Roadmap

(A great place to start if you're new here is my Wide Spacing Roadmap.)

Wednesday, November 4, 2015

The Hidden Secrets of QWERTY

This is another off-topic posting, but it's an issue that I stumble across quite often in my research on typewriter history.  The myth-busting ideas I offer here aren't new or original, but I've added in a new statistical analysis that provides extremely strong evidence in favor of one theory.

[Update 2015/11/09: Sigh.  It turns out there's nothing new under the Sun.  A similar (and more rigorous) statistical analysis can also be found in various papers by Neil Kay, starting with Rerun the Tape of History and QWERTY Always Wins, 2013.]

There is a very old and popular myth about the typewriter that claims that the keys on the QWERTY keyboard have an intentionally bad layout to slow down typists.  Allegedly the inventor, Christopher Latham Sholes, had problems with the type-writing machine (as he called it) jamming when people typed too fast, so he moved keys around until people couldn't type fast enough to jam the typewriter.  There's a number of problems with this very popular theory.

One problem is that the first customers (or product testers) for the new typewriter were telegraph operators, who needed to keep up with the incoming telegraph signal. This was typically only about forty words per minute, but it was absolutely necessary.  And the nature of the telegraph code that was used at the time was that transcribing did not occur at a steady rate, but would often have to wait until possibly ambiguous codes were made clear by context.  The telegraph operator might type in bursts, therefore the typewriter had to attain higher average speeds simply to keep up with the customer.  So perhaps fifty or sixty words per minute was a minimum requirement in his design.  If jams occurred at these speeds, the machine would have been a failure.  And since all the typists in the world were brand new during his testing, it's unlikely he was running into issues with operators going vastly faster than these design speeds.  At least at first.

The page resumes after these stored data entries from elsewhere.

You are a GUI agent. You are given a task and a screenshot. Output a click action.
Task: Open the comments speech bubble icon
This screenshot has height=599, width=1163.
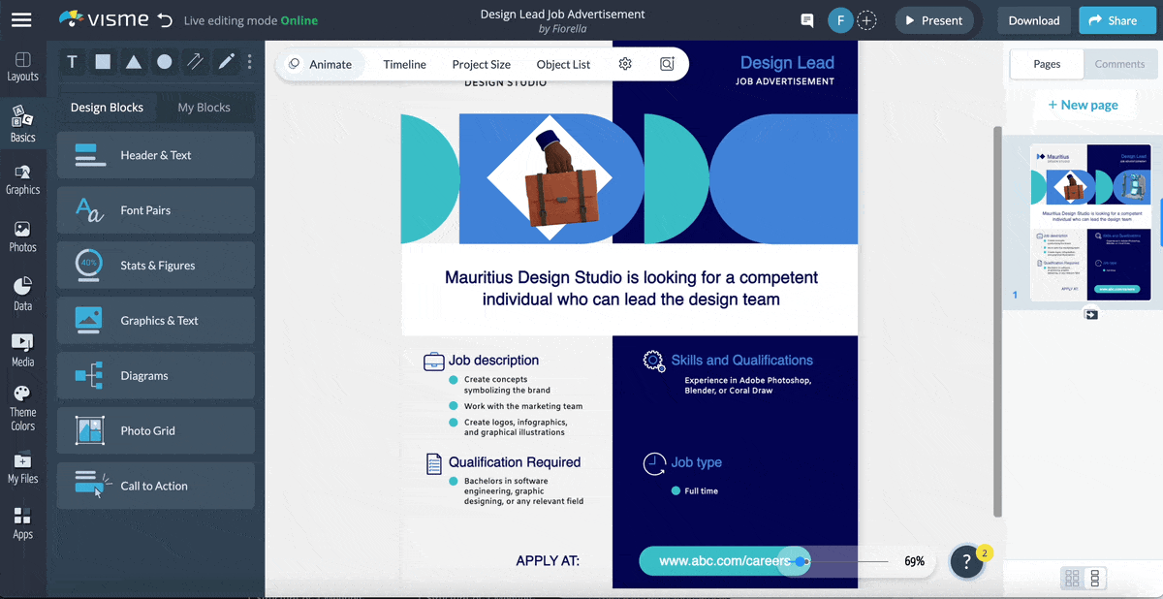(806, 20)
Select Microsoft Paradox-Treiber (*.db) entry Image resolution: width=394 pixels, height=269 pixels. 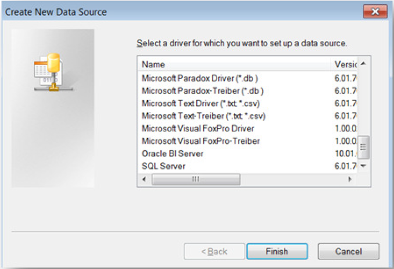[x=203, y=90]
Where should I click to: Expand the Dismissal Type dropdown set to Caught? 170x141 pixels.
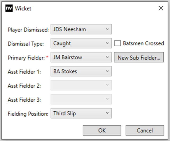[81, 43]
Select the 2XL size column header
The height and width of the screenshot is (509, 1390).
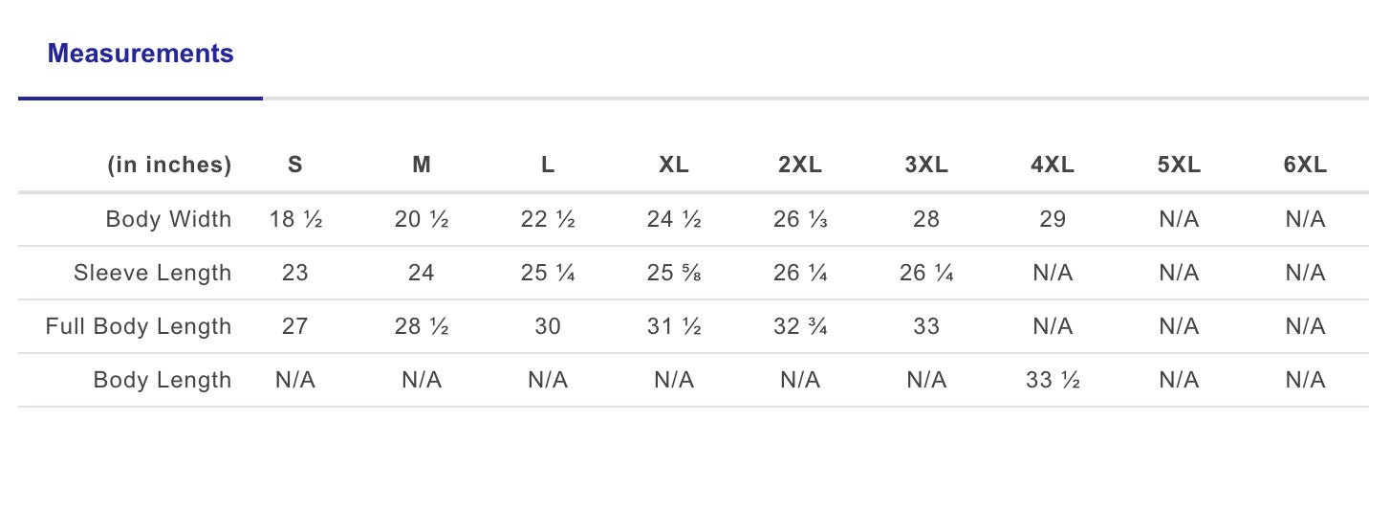[800, 165]
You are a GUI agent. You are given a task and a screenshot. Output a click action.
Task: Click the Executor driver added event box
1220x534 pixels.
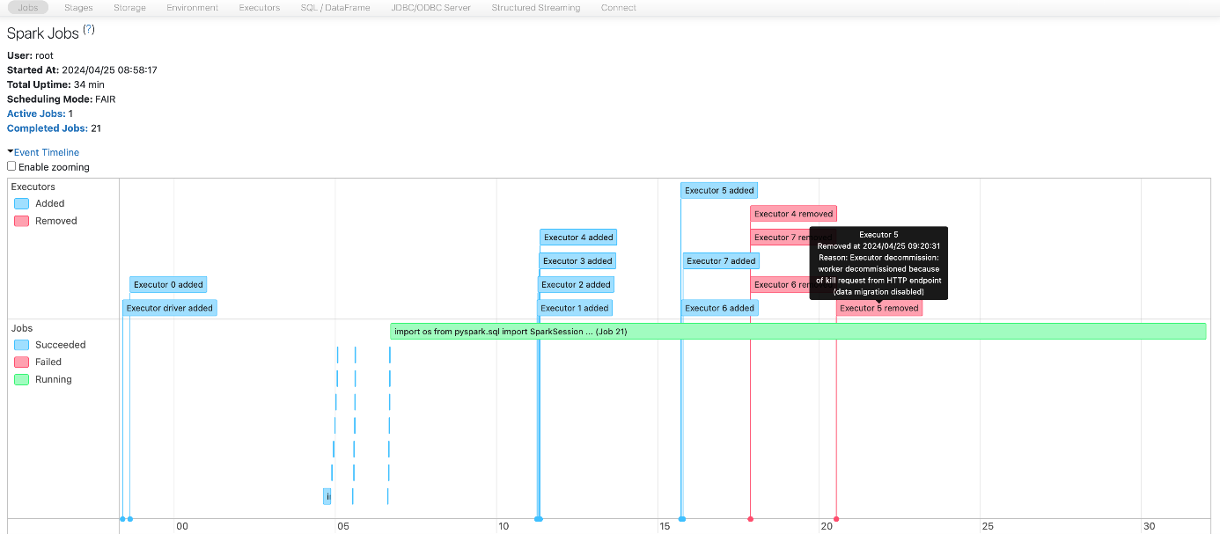[168, 308]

Ad for the Remington Typewriter, advertising sixty to seventy words per minute.
As found in St. Louis Medical and Surgical Journal, Volume 39, No. 2, July 20, 1880, pg. v

The historical record only confirms this.  The typewriter began commercial production in 1873.  In 1880 (and with the same fundamental design), Remington was advertising "sixty to seventy words per minute".  Other sources confirm that 60 words per minute was a realistic figure for most anyone with enough practice.  But the typewriter was an immediate commercial success and very soon there were expert typists who were very fast.  In the next decade typing speed tests became quite popular, and speeds well over 100 words per minute were common-place.  In 1889, Mr. McBride of Ottawa Ontario typed 179 words in one minute (albeit the same sentence repeated over and over).  The early machines were clearly capable of far more speed than any normal typist would ever require.

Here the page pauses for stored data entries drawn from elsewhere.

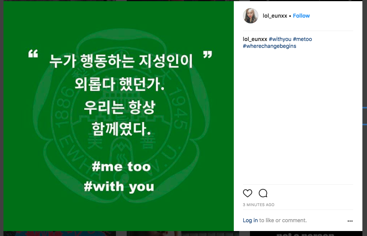
Task: Click the Log in link
Action: (x=250, y=220)
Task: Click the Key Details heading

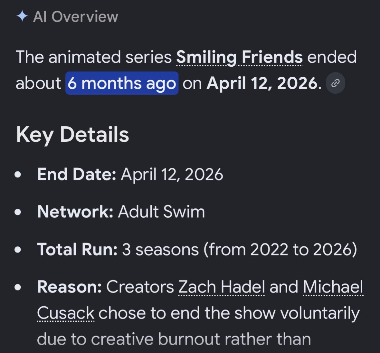Action: pos(72,135)
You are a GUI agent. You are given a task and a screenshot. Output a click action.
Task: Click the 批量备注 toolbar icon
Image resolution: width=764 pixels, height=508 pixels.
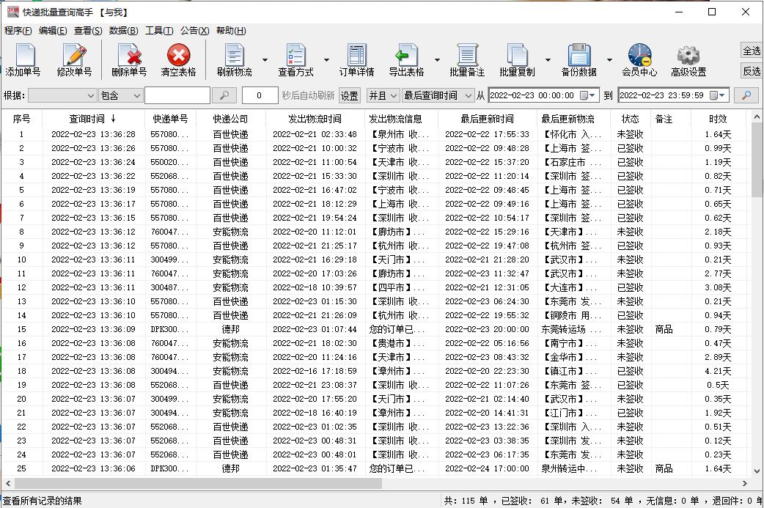coord(469,59)
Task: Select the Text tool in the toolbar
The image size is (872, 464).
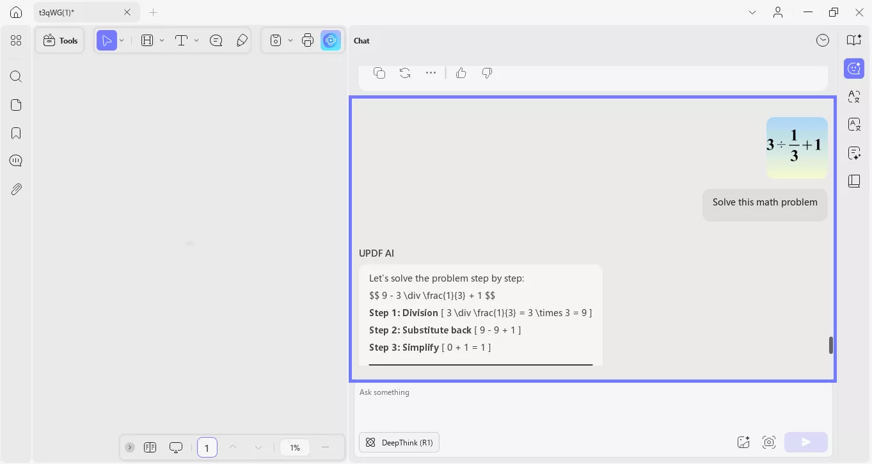Action: [181, 40]
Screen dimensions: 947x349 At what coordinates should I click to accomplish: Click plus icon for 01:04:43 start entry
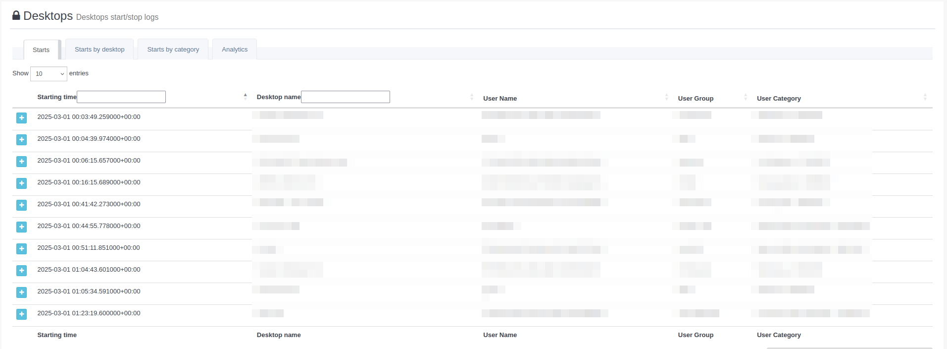pos(21,271)
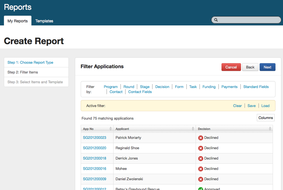Sort table by Applicant column arrows
Image resolution: width=283 pixels, height=190 pixels.
click(x=193, y=129)
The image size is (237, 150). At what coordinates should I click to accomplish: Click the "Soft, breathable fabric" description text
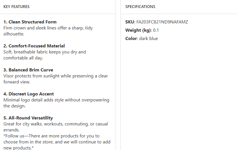click(44, 52)
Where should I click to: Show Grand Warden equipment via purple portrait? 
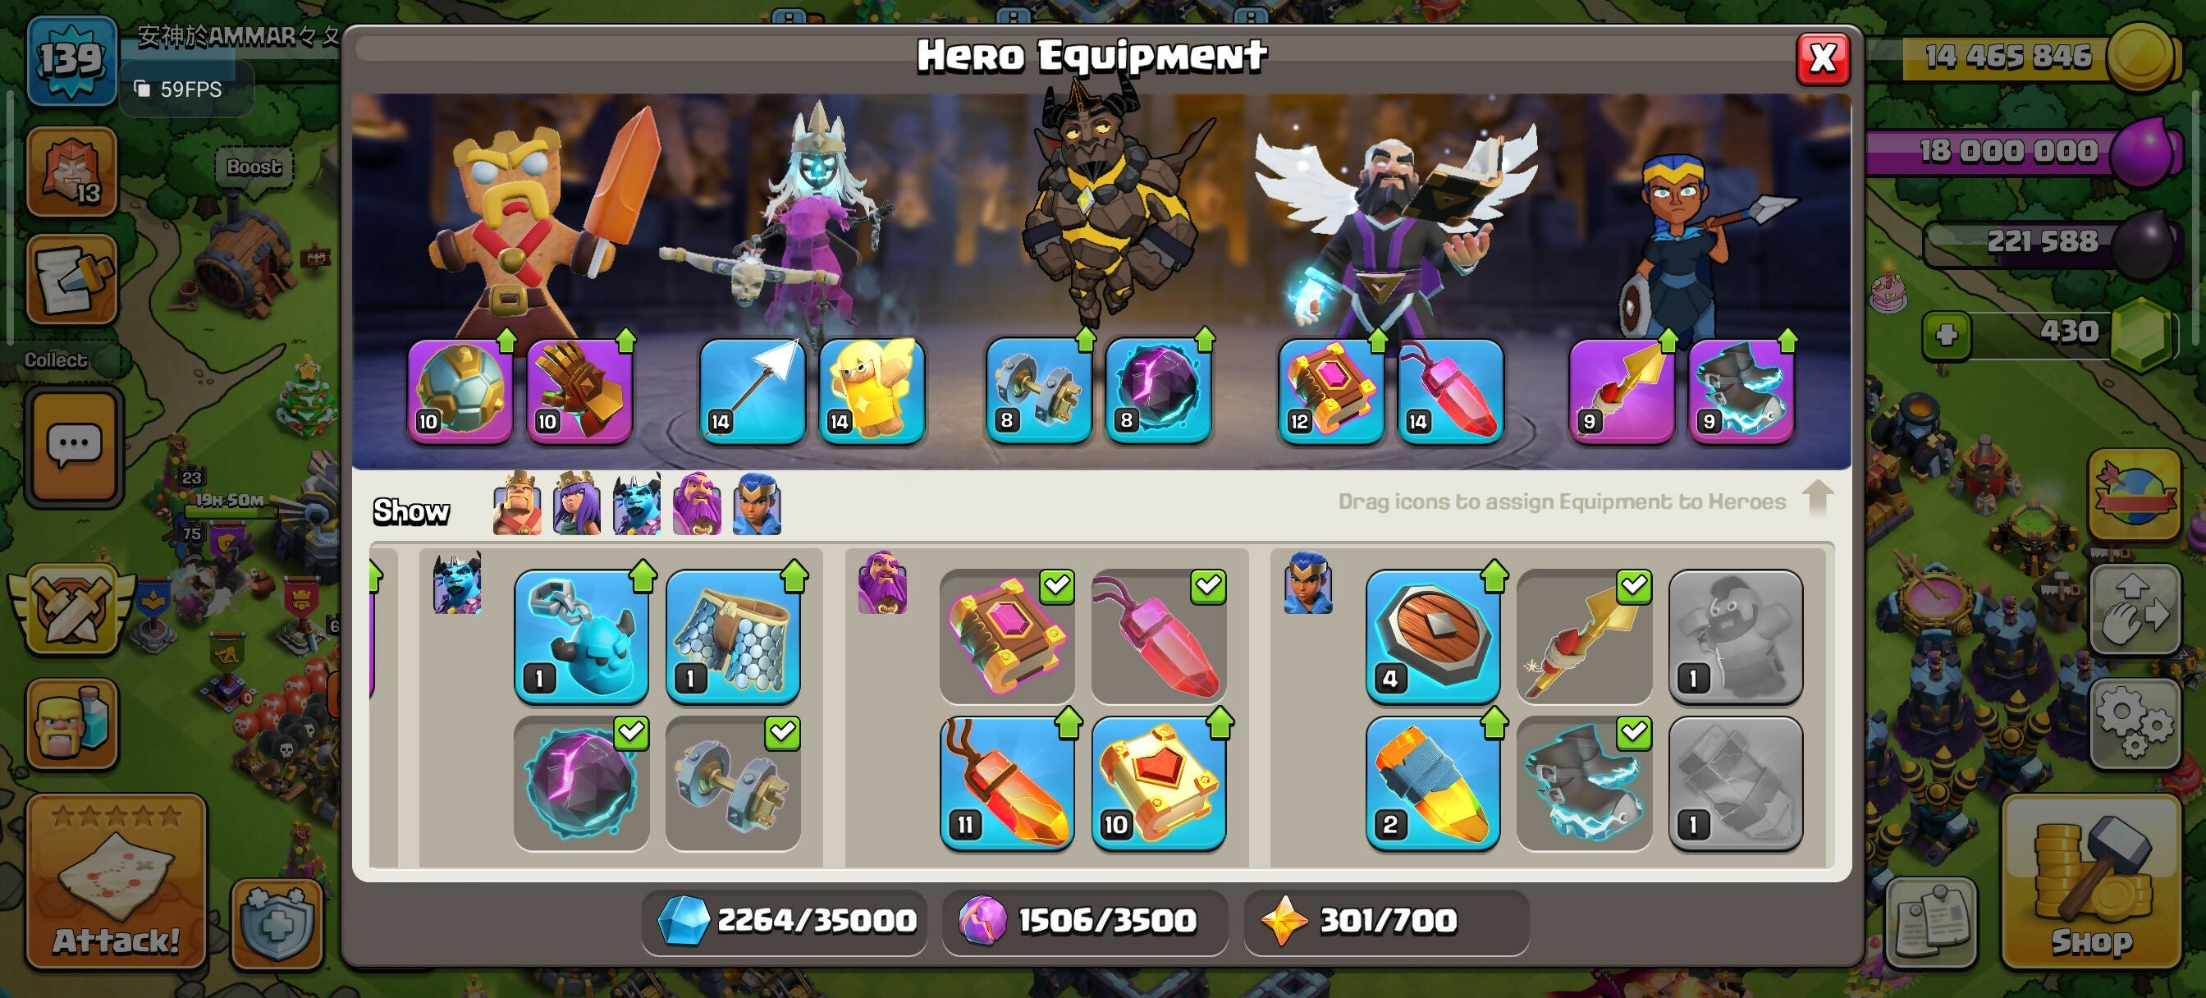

Sholes had no reason to slow down the typists, and in any case, QWERTY did not slow them down.

But there is a grain of truth in the myth.  The problem though, wasn't in the keys, but the type-bars.  These were the arms of metal that reached out and struck the ribbon against the paper to stamp each letter.  Anyone who has every operated an older typewriter knows that these bars could sometimes get stuck against each other.  Most type-bars could do this if you typed them at exactly the same time, but for type-bars that were right next to each other, a near miss was enough to cause a jam.

Jamming type-bars.  From a 1920s Hermes Model 2, with a modernized semi-circular basket.  WikiMedia Commons.

This hypothesis of type-bar collisions has been around since at least 1923, where The Story of the Typewriter made this assertion.  This book was written using a large collection of letters from Sholes to various associates, which lends credibility to their claim.  The claim is somewhat corroborated by The Early History of the Typewriter from 1918 (by one of the people working with Sholes), which notes that type-bar collisions were a problem on the very earliest typewriter designs.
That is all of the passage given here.